Cette situation les place face à un « dilemme intenable : juger vite, mais mal, ou juger bien, mais dans des délais inacceptables ». Claire Dujardin, avocate à Toulouse et présidente du Syndicat des avocats de France, rappelle sur franceinfo que le budget de la justice française est « au 14e rang sur 27 pays au niveau européen ». « Il faudrait doubler le nombre de magistrats et de greffiers pour atteindre le niveau correspondant aux autres pays européens. » Quant aux contractuels recrutés, l’avocate explique qu’ils ne « sont pas formés pour reprendre une audience ou (…) rédiger des jugements. Ils ne peuvent suppléer aux difficultés actuelles de manque d’effectifs au niveau magistrats et greffiers ».

Malgré cette mobilisation massive et inédite pour la profession – plus de 7 550 signataires, dont 5 476 magistrats, 1 583 fonctionnaires de greffe et 493 auditeurs de justice, le garde des Sceaux, Eric Dupond-Moretti, ne semble pas saisir l’ampleur de ce malaise. A l’avant-veille de cette journée de mobilisation, le ministre a préféré défendre son bilan lors d’une conférence de presse, vantant de nouveau le budget « historique » pour la justice sous cette mandature. En 2022, il sera de 8,9 milliards d’euros contre 6,8 milliards d’euros en 2017, soit « une augmentation de plus de 30% sur ce quinquennat ».

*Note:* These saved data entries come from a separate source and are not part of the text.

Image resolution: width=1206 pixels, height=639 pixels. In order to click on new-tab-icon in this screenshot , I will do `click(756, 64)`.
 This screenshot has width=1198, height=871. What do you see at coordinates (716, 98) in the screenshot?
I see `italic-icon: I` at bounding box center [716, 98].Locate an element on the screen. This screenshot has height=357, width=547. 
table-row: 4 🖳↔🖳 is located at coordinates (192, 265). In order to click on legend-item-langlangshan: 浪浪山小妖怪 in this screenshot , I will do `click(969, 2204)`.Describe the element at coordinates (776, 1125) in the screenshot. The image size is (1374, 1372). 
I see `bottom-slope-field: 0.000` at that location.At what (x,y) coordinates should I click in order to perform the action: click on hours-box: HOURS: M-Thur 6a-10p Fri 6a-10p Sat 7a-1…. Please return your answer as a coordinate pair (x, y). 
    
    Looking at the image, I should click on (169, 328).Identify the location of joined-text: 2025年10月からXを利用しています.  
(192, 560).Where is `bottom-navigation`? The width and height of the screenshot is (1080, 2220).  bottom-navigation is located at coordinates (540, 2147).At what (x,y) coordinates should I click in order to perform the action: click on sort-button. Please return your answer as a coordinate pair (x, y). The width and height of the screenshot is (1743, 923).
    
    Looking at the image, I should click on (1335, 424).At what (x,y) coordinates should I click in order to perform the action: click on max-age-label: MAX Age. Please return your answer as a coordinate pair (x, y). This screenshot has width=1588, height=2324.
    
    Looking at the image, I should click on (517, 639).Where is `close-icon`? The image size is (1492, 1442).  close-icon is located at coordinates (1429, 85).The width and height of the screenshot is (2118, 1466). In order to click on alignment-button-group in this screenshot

Le ministre a notamment annoncé l’augmentation du nombre d’auditeurs de justice et la création de cellules psychologiques pour les magistrats et les greffiers, assurant avoir « entendu et pris en compte » l’appel à se rassembler devant les juridictions. Eric Dupond-Moretti a toutefois dénoncé les « arrière-pensées de certains, tout comme les tentations d’instrumentalisation dans un contexte pré-électoral ».